The story of Carl Beech, the serial liar and predatory paedophile, would be repellent enough, were it not for the trail of misery he left behind him as he starts his 18-year prison sentence for perverting the course of justice and fraud.
As is now well-known, Beech – using the useful pseudonym of “Nick” – made a series of lurid allegations against a number of high-ranking politicians, claiming they were part of a “VIP paedophile ring” whose activities included child murder and rape. His claims led to a long-running Metropolitan Police investigation, Operation Midland, opened in the wake of the Jimmy Savile scandal.
But Operation Midland failed to find any evidence against those whom “Nick” accused, who included two Jewish parliamentarians, Lord Brittan and Lord Janner.
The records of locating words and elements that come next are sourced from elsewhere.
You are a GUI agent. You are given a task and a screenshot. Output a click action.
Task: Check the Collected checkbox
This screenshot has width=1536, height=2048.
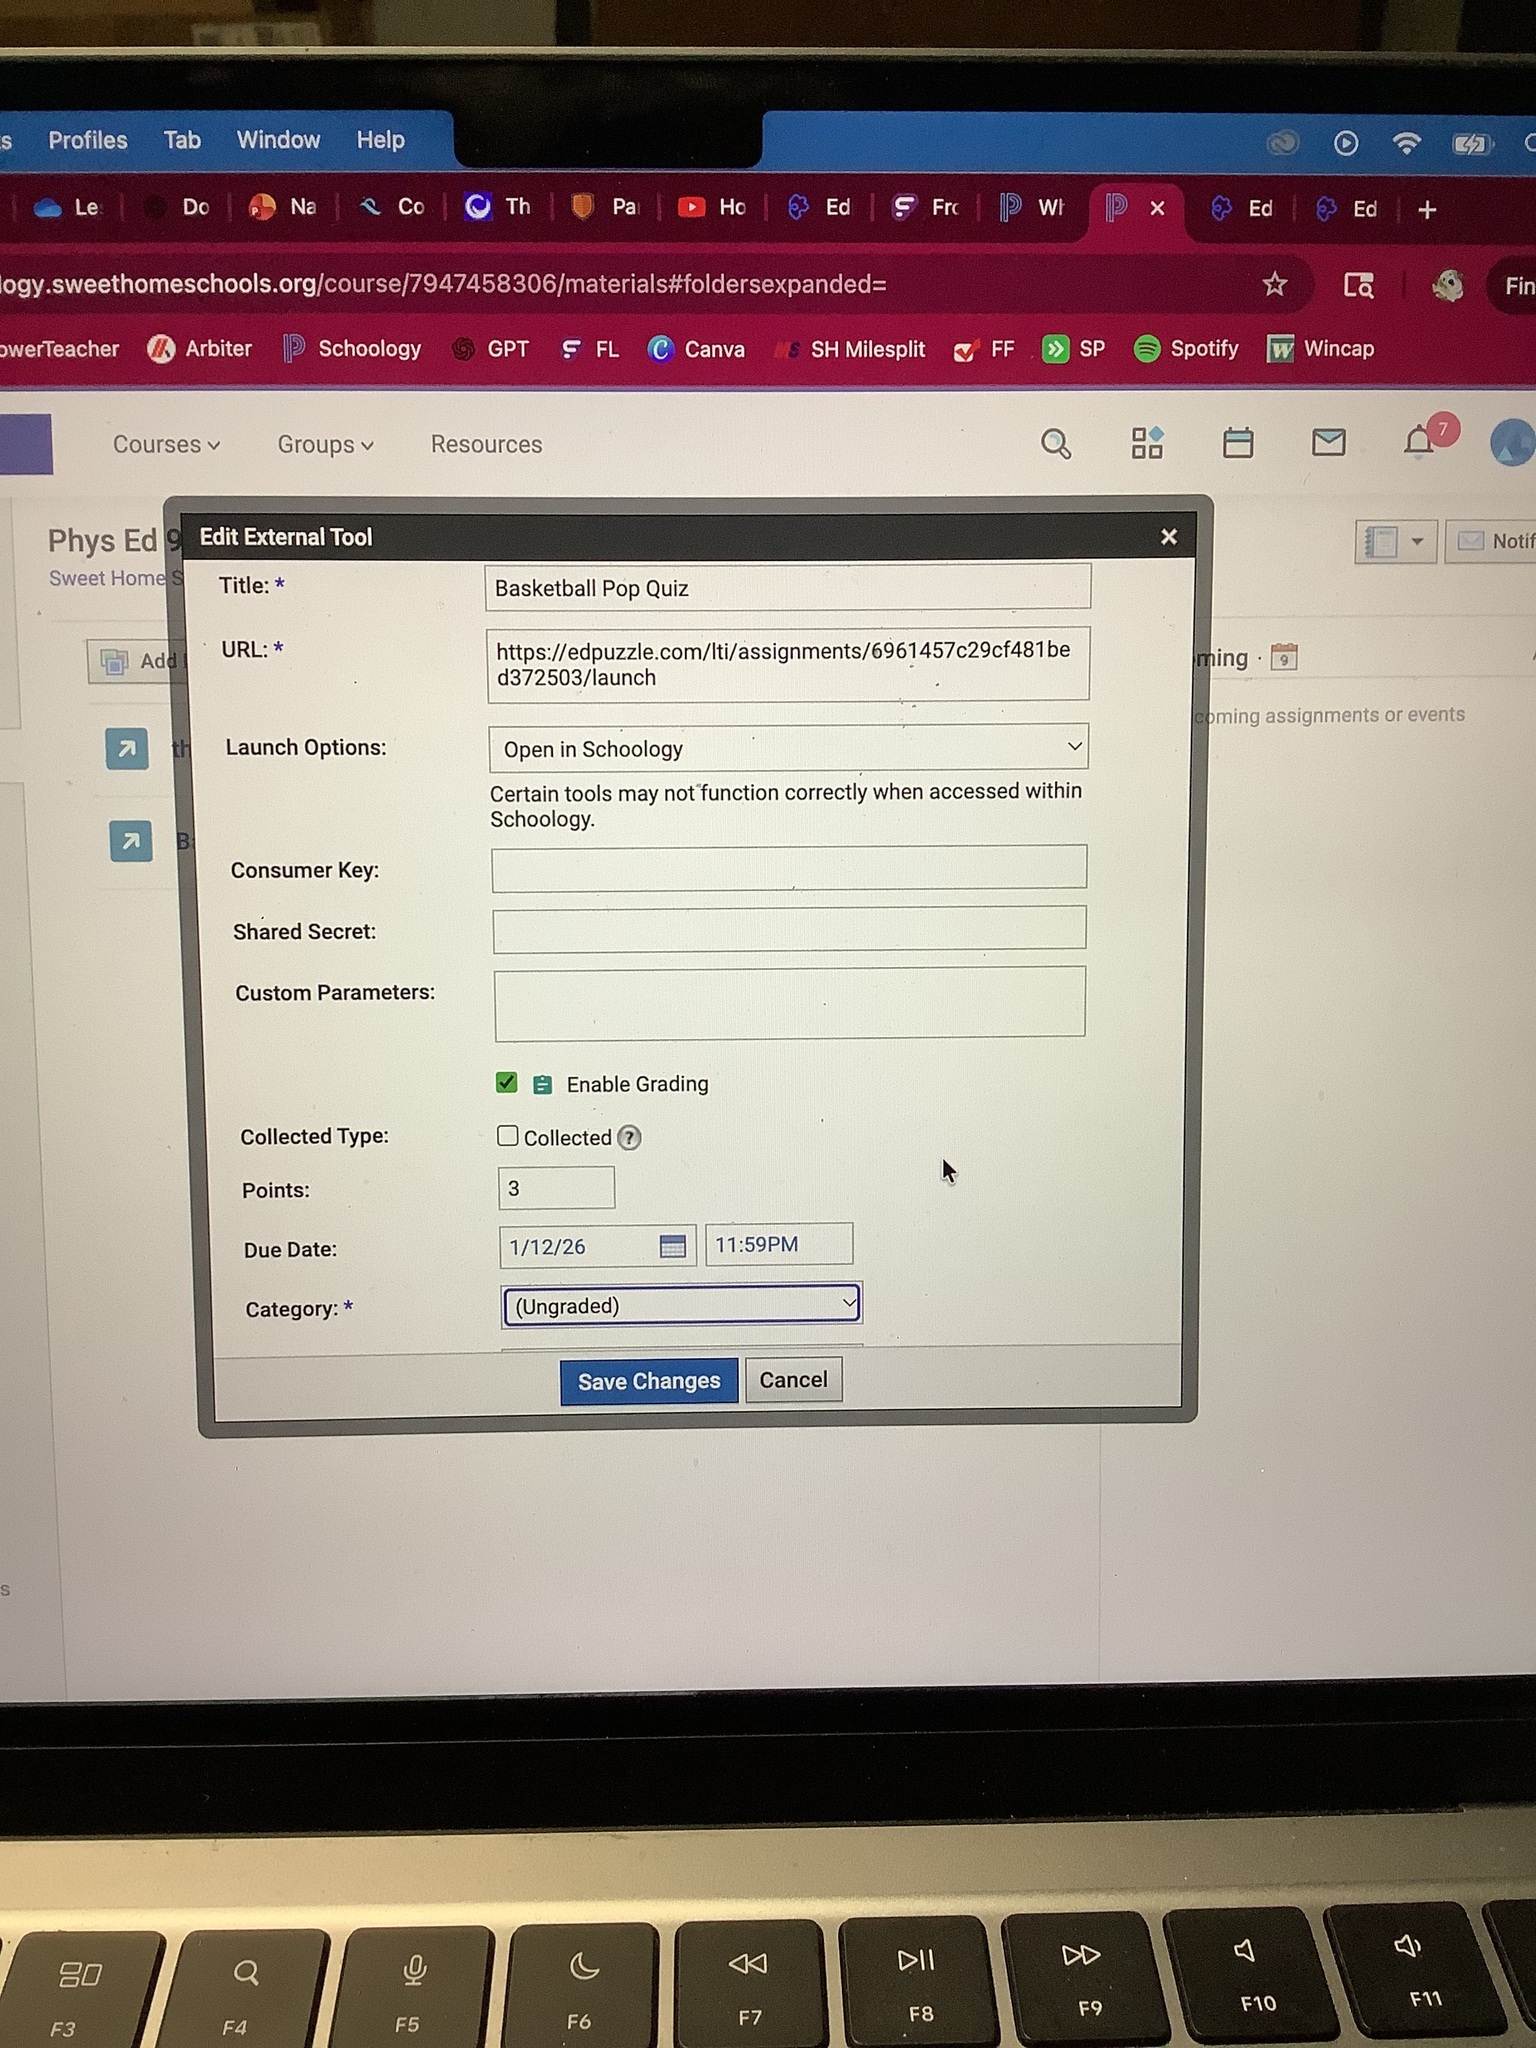508,1136
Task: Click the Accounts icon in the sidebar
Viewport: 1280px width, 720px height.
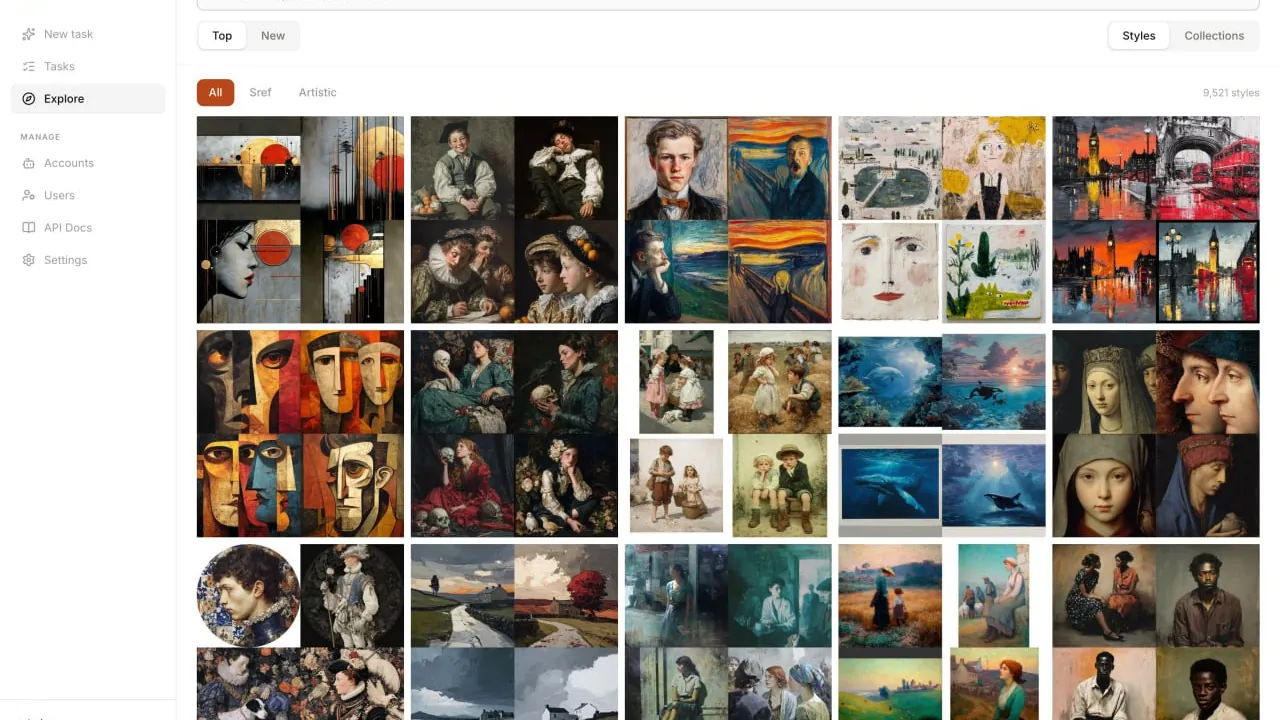Action: coord(29,163)
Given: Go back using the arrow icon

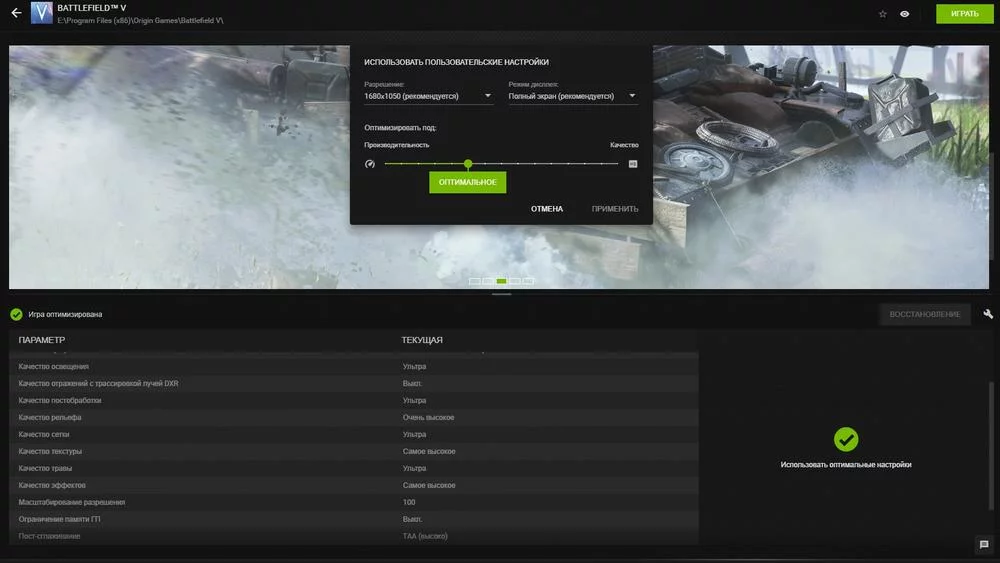Looking at the screenshot, I should click(16, 14).
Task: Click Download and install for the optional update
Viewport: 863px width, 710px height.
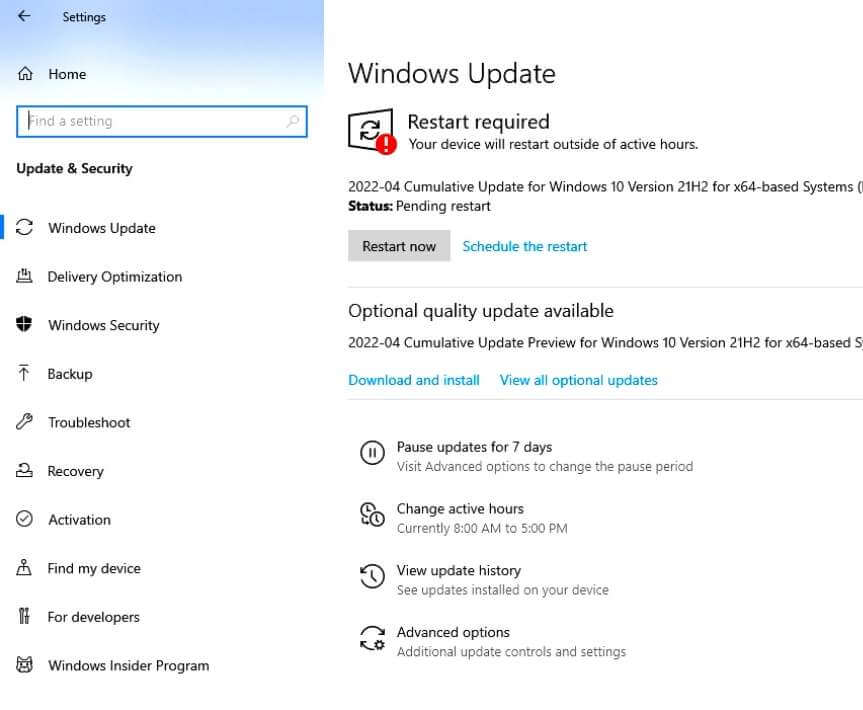Action: pos(413,380)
Both men died in 2015 before their names could be cleared, Leon Brittan, a former Conservative home secretary, and Greville Janner, a distinguished backbench Labour MP and community activist.
It’s hard not to curl a lip as those who persistently peddled “Nick’s” fantasies — including, shamefully, Labour’s deputy leader Tom Watson, and the investigative journalist Mark Watts — dig themselves deeper and deeper following Beech’s conviction.
Watson, who sat and listened to Beech and his allegations and then raised the claims in Parliament, called Leon Brittan “as close to evil as any human being could get”. He did apologise to Diana, Lord Brittan’s widow. But it became clear during the trial that Beech himself had used almost the identical words about Brittan in an email. One can only speculate, therefore, as to where Watson happened across the description.
- Rabbi Janner-Klausner ‘felt suicidal’ over allegations about late father
- Lord Janner’s family: ‘We’re winning back dad’s reputation’, as accuser jailed
Now Watson defends his position by saying the “purpose of the meeting was to reassure him [Beech] that the police had assured me they would take him seriously if he made allegations”.
Mark Watts, meanwhile, from discredited news agency Exaro — maintained this week in Press Gazette that he had published Beech’s allegations in good faith and stood by the reports, adding that Exaro “never asserted” Beech’s claims were true “because it was not possible to judge one way or the other at that stage”.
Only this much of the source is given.